» **Set problem**: Render every line of the rows below as a Markdown table with two columns, No. and Line, numbering each line and leaving out blank lines.

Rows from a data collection
▼▼▼

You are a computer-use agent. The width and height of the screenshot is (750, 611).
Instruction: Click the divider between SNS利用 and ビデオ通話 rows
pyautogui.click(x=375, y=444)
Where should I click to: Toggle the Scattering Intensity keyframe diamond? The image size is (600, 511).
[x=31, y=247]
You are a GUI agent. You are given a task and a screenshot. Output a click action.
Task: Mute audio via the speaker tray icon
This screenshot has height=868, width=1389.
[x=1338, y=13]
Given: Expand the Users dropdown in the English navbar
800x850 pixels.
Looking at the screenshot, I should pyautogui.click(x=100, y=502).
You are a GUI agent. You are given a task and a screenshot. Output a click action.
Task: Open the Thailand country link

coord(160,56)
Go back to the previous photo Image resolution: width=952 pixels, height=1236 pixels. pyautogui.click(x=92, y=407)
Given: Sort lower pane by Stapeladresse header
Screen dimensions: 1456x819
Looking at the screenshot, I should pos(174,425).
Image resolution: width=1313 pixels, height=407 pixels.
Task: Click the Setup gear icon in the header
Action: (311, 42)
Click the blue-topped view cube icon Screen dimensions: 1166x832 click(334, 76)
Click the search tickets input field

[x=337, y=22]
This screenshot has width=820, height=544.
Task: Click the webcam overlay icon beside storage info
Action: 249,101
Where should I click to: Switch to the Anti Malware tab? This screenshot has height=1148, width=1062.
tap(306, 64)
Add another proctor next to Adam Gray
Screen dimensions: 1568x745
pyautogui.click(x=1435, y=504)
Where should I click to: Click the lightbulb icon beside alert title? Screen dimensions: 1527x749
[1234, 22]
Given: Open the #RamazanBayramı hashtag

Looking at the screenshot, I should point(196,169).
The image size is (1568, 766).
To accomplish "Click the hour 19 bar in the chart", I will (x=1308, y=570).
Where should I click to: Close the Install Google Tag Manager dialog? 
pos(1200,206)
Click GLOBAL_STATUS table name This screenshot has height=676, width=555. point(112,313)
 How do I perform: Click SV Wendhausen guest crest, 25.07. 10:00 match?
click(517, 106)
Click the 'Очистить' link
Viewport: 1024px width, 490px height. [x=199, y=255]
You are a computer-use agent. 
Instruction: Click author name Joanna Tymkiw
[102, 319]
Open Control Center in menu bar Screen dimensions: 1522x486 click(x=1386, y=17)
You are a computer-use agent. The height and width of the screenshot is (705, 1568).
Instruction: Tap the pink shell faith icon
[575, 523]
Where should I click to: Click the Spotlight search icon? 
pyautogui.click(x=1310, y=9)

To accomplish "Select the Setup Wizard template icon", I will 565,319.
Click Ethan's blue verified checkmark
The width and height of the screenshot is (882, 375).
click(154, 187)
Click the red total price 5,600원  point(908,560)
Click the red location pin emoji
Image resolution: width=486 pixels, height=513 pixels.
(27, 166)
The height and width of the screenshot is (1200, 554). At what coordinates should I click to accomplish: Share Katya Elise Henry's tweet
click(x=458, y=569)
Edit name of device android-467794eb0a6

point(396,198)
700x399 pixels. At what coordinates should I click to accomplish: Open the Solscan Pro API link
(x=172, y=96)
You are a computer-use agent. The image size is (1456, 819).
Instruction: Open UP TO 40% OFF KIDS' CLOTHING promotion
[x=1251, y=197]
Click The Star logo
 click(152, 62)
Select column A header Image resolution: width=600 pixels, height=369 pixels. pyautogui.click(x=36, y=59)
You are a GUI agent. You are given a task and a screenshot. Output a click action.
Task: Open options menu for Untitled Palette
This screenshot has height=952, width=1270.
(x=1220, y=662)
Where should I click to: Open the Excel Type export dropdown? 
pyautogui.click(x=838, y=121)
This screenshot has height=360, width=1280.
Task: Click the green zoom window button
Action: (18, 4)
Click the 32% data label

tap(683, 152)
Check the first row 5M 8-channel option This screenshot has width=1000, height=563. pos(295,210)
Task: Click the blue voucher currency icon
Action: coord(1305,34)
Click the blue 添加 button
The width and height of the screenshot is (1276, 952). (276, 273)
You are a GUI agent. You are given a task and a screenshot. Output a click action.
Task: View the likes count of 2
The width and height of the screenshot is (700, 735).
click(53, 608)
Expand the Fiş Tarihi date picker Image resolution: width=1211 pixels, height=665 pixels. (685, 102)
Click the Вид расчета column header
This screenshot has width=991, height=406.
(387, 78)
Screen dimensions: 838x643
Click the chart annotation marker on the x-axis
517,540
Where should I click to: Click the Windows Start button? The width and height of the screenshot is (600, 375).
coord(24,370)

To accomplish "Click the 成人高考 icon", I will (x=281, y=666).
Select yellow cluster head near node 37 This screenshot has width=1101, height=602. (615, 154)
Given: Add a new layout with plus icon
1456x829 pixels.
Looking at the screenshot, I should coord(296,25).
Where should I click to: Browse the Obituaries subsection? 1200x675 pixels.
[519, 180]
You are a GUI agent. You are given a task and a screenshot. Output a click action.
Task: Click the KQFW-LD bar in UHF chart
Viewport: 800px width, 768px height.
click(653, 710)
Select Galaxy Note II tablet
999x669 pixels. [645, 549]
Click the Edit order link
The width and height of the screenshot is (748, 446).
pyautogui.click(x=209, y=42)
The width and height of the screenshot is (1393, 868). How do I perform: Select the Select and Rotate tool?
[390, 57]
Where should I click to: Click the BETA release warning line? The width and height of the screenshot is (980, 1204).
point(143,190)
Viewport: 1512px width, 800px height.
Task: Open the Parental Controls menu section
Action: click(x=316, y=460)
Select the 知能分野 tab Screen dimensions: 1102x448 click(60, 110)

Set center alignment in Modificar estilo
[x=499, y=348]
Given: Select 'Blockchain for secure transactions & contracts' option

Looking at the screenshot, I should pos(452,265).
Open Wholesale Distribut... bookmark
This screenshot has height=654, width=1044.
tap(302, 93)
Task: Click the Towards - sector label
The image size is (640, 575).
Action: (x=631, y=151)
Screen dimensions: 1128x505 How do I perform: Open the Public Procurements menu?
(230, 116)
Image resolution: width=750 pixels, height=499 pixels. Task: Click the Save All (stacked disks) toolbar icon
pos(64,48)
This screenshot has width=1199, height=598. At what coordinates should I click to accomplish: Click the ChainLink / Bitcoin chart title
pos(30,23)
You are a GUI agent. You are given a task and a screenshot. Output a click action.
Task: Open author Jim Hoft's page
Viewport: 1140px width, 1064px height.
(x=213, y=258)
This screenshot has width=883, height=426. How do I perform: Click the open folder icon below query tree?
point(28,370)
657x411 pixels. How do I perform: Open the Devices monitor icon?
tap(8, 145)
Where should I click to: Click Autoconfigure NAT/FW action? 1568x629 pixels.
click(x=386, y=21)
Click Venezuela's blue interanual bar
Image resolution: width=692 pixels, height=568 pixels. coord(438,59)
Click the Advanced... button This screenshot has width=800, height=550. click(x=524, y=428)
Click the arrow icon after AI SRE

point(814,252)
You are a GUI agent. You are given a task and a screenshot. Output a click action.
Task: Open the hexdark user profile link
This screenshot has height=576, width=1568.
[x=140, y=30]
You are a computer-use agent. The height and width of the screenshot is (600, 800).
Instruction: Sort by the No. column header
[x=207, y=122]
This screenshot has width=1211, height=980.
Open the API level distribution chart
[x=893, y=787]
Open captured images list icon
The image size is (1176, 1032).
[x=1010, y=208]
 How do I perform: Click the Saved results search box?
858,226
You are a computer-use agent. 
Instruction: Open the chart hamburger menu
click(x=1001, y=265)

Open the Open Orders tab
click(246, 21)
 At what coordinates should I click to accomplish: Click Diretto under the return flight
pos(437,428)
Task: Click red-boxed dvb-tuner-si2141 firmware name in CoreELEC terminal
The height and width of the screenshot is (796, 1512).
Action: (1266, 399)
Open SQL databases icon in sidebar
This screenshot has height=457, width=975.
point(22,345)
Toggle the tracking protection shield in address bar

▲▲▲

» **Task result**:
| No. | Line |
|---|---|
| 1 | You are a computer-use agent. The width and height of the screenshot is (750, 611). |
| 2 | Instruction: Click the divider between SNS利用 and ビデオ通話 rows |
| 3 | pyautogui.click(x=375, y=444) |
| 4 | Where should I click to: Toggle the Scattering Intensity keyframe diamond? The image size is (600, 511). |
| 5 | [x=31, y=247] |
| 6 | You are a GUI agent. You are given a task and a screenshot. Output a click action. |
| 7 | Task: Mute audio via the speaker tray icon |
| 8 | This screenshot has height=868, width=1389. |
| 9 | [x=1338, y=13] |
| 10 | Given: Expand the Users dropdown in the English navbar |
| 11 | 800x850 pixels. |
| 12 | Looking at the screenshot, I should pyautogui.click(x=100, y=502). |
| 13 | You are a GUI agent. You are given a task and a screenshot. Output a click action. |
| 14 | Task: Open the Thailand country link |
| 15 | coord(160,56) |
| 16 | Go back to the previous photo Image resolution: width=952 pixels, height=1236 pixels. pyautogui.click(x=92, y=407) |
| 17 | Given: Sort lower pane by Stapeladresse header |
| 18 | Screen dimensions: 1456x819 |
| 19 | Looking at the screenshot, I should pos(174,425). |
| 20 | Image resolution: width=1313 pixels, height=407 pixels. |
| 21 | Task: Click the Setup gear icon in the header |
| 22 | Action: (311, 42) |
| 23 | Click the blue-topped view cube icon Screen dimensions: 1166x832 click(334, 76) |
| 24 | Click the search tickets input field |
| 25 | [x=337, y=22] |
| 26 | This screenshot has width=820, height=544. |
| 27 | Task: Click the webcam overlay icon beside storage info |
| 28 | Action: 249,101 |
| 29 | Where should I click to: Switch to the Anti Malware tab? This screenshot has height=1148, width=1062. |
| 30 | tap(306, 64) |
| 31 | Add another proctor next to Adam Gray |
| 32 | Screen dimensions: 1568x745 |
| 33 | pyautogui.click(x=1435, y=504) |
| 34 | Where should I click to: Click the lightbulb icon beside alert title? Screen dimensions: 1527x749 |
| 35 | [1234, 22] |
| 36 | Given: Open the #RamazanBayramı hashtag |
| 37 | Looking at the screenshot, I should point(196,169). |
| 38 | The image size is (1568, 766). |
| 39 | To accomplish "Click the hour 19 bar in the chart", I will (x=1308, y=570). |
| 40 | Where should I click to: Close the Install Google Tag Manager dialog?  |
| 41 | pos(1200,206) |
| 42 | Click GLOBAL_STATUS table name This screenshot has height=676, width=555. point(112,313) |
| 43 |  How do I perform: Click SV Wendhausen guest crest, 25.07. 10:00 match? |
| 44 | click(517, 106) |
| 45 | Click the 'Очистить' link |
| 46 | Viewport: 1024px width, 490px height. [x=199, y=255] |
| 47 | You are a computer-use agent.  |
| 48 | Instruction: Click author name Joanna Tymkiw |
| 49 | [102, 319] |
| 50 | Open Control Center in menu bar Screen dimensions: 1522x486 click(x=1386, y=17) |
| 51 | You are a computer-use agent. The height and width of the screenshot is (705, 1568). |
| 52 | Instruction: Tap the pink shell faith icon |
| 53 | [575, 523] |
| 54 | Where should I click to: Click the Spotlight search icon?  |
| 55 | pyautogui.click(x=1310, y=9) |
| 56 | To accomplish "Select the Setup Wizard template icon", I will 565,319. |
| 57 | Click Ethan's blue verified checkmark |
| 58 | The width and height of the screenshot is (882, 375). |
| 59 | click(154, 187) |
| 60 | Click the red total price 5,600원  point(908,560) |
| 61 | Click the red location pin emoji |
| 62 | Image resolution: width=486 pixels, height=513 pixels. |
| 63 | (27, 166) |
| 64 | The height and width of the screenshot is (1200, 554). At what coordinates should I click to accomplish: Share Katya Elise Henry's tweet |
| 65 | click(x=458, y=569) |
| 66 | Edit name of device android-467794eb0a6 |
| 67 | point(396,198) |
| 68 | 700x399 pixels. At what coordinates should I click to accomplish: Open the Solscan Pro API link |
| 69 | (x=172, y=96) |
| 70 | You are a computer-use agent. The image size is (1456, 819). |
| 71 | Instruction: Open UP TO 40% OFF KIDS' CLOTHING promotion |
| 72 | [x=1251, y=197] |
| 73 | Click The Star logo |
| 74 |  click(152, 62) |
| 75 | Select column A header Image resolution: width=600 pixels, height=369 pixels. pyautogui.click(x=36, y=59) |
| 76 | You are a GUI agent. You are given a task and a screenshot. Output a click action. |
| 77 | Task: Open options menu for Untitled Palette |
| 78 | This screenshot has height=952, width=1270. |
| 79 | (x=1220, y=662) |
| 80 | Where should I click to: Open the Excel Type export dropdown?  |
| 81 | pyautogui.click(x=838, y=121) |
| 82 | This screenshot has height=360, width=1280. |
| 83 | Task: Click the green zoom window button |
| 84 | Action: (18, 4) |
| 85 | Click the 32% data label |
| 86 | tap(683, 152) |
| 87 | Check the first row 5M 8-channel option This screenshot has width=1000, height=563. pos(295,210) |
| 88 | Task: Click the blue voucher currency icon |
| 89 | Action: coord(1305,34) |
| 90 | Click the blue 添加 button |
| 91 | The width and height of the screenshot is (1276, 952). (276, 273) |
| 92 | You are a GUI agent. You are given a task and a screenshot. Output a click action. |
| 93 | Task: View the likes count of 2 |
| 94 | The width and height of the screenshot is (700, 735). |
| 95 | click(53, 608) |
| 96 | Expand the Fiş Tarihi date picker Image resolution: width=1211 pixels, height=665 pixels. (685, 102) |
| 97 | Click the Вид расчета column header |
| 98 | This screenshot has width=991, height=406. |
| 99 | (387, 78) |
| 100 | Screen dimensions: 838x643 |
| 101 | Click the chart annotation marker on the x-axis |
| 102 | 517,540 |
| 103 | Where should I click to: Click the Windows Start button? The width and height of the screenshot is (600, 375). |
| 104 | coord(24,370) |
| 105 | To accomplish "Click the 成人高考 icon", I will (x=281, y=666). |
| 106 | Select yellow cluster head near node 37 This screenshot has width=1101, height=602. (615, 154) |
| 107 | Given: Add a new layout with plus icon |
| 108 | 1456x829 pixels. |
| 109 | Looking at the screenshot, I should coord(296,25). |
| 110 | Where should I click to: Browse the Obituaries subsection? 1200x675 pixels. |
| 111 | [519, 180] |
| 112 | You are a GUI agent. You are given a task and a screenshot. Output a click action. |
| 113 | Task: Click the KQFW-LD bar in UHF chart |
| 114 | Viewport: 800px width, 768px height. |
| 115 | click(653, 710) |
| 116 | Select Galaxy Note II tablet |
| 117 | 999x669 pixels. [645, 549] |
| 118 | Click the Edit order link |
| 119 | The width and height of the screenshot is (748, 446). |
| 120 | pyautogui.click(x=209, y=42) |
| 121 | The width and height of the screenshot is (1393, 868). How do I perform: Select the Select and Rotate tool? |
| 122 | [390, 57] |
| 123 | Where should I click to: Click the BETA release warning line? The width and height of the screenshot is (980, 1204). |
| 124 | point(143,190) |
| 125 | Viewport: 1512px width, 800px height. |
| 126 | Task: Open the Parental Controls menu section |
| 127 | Action: click(x=316, y=460) |
| 128 | Select the 知能分野 tab Screen dimensions: 1102x448 click(60, 110) |
| 129 | Set center alignment in Modificar estilo |
| 130 | [x=499, y=348] |
| 131 | Given: Select 'Blockchain for secure transactions & contracts' option |
| 132 | Looking at the screenshot, I should pos(452,265). |
| 133 | Open Wholesale Distribut... bookmark |
| 134 | This screenshot has height=654, width=1044. |
| 135 | tap(302, 93) |
| 136 | Task: Click the Towards - sector label |
| 137 | The image size is (640, 575). |
| 138 | Action: (x=631, y=151) |
| 139 | Screen dimensions: 1128x505 How do I perform: Open the Public Procurements menu? |
| 140 | (230, 116) |
| 141 | Image resolution: width=750 pixels, height=499 pixels. Task: Click the Save All (stacked disks) toolbar icon |
| 142 | pos(64,48) |
| 143 | This screenshot has width=1199, height=598. At what coordinates should I click to accomplish: Click the ChainLink / Bitcoin chart title |
| 144 | pos(30,23) |
| 145 | You are a GUI agent. You are given a task and a screenshot. Output a click action. |
| 146 | Task: Open author Jim Hoft's page |
| 147 | Viewport: 1140px width, 1064px height. |
| 148 | (x=213, y=258) |
| 149 | This screenshot has width=883, height=426. How do I perform: Click the open folder icon below query tree? |
| 150 | point(28,370) |
| 151 | 657x411 pixels. How do I perform: Open the Devices monitor icon? |
| 152 | tap(8, 145) |
| 153 | Where should I click to: Click Autoconfigure NAT/FW action? 1568x629 pixels. |
| 154 | click(x=386, y=21) |
| 155 | Click Venezuela's blue interanual bar |
| 156 | Image resolution: width=692 pixels, height=568 pixels. coord(438,59) |
| 157 | Click the Advanced... button This screenshot has width=800, height=550. click(x=524, y=428) |
| 158 | Click the arrow icon after AI SRE |
| 159 | point(814,252) |
| 160 | You are a GUI agent. You are given a task and a screenshot. Output a click action. |
| 161 | Task: Open the hexdark user profile link |
| 162 | This screenshot has height=576, width=1568. |
| 163 | [x=140, y=30] |
| 164 | You are a computer-use agent. The height and width of the screenshot is (600, 800). |
| 165 | Instruction: Sort by the No. column header |
| 166 | [x=207, y=122] |
| 167 | This screenshot has width=1211, height=980. |
| 168 | Open the API level distribution chart |
| 169 | [x=893, y=787] |
| 170 | Open captured images list icon |
| 171 | The image size is (1176, 1032). |
| 172 | [x=1010, y=208] |
| 173 |  How do I perform: Click the Saved results search box? |
| 174 | 858,226 |
| 175 | You are a computer-use agent.  |
| 176 | Instruction: Open the chart hamburger menu |
| 177 | click(x=1001, y=265) |
| 178 | Open the Open Orders tab |
| 179 | click(246, 21) |
| 180 |  At what coordinates should I click to accomplish: Click Diretto under the return flight |
| 181 | pos(437,428) |
| 182 | Task: Click red-boxed dvb-tuner-si2141 firmware name in CoreELEC terminal |
| 183 | The height and width of the screenshot is (796, 1512). |
| 184 | Action: (1266, 399) |
| 185 | Open SQL databases icon in sidebar |
| 186 | This screenshot has height=457, width=975. |
| 187 | point(22,345) |
| 188 | Toggle the tracking protection shield in address bar |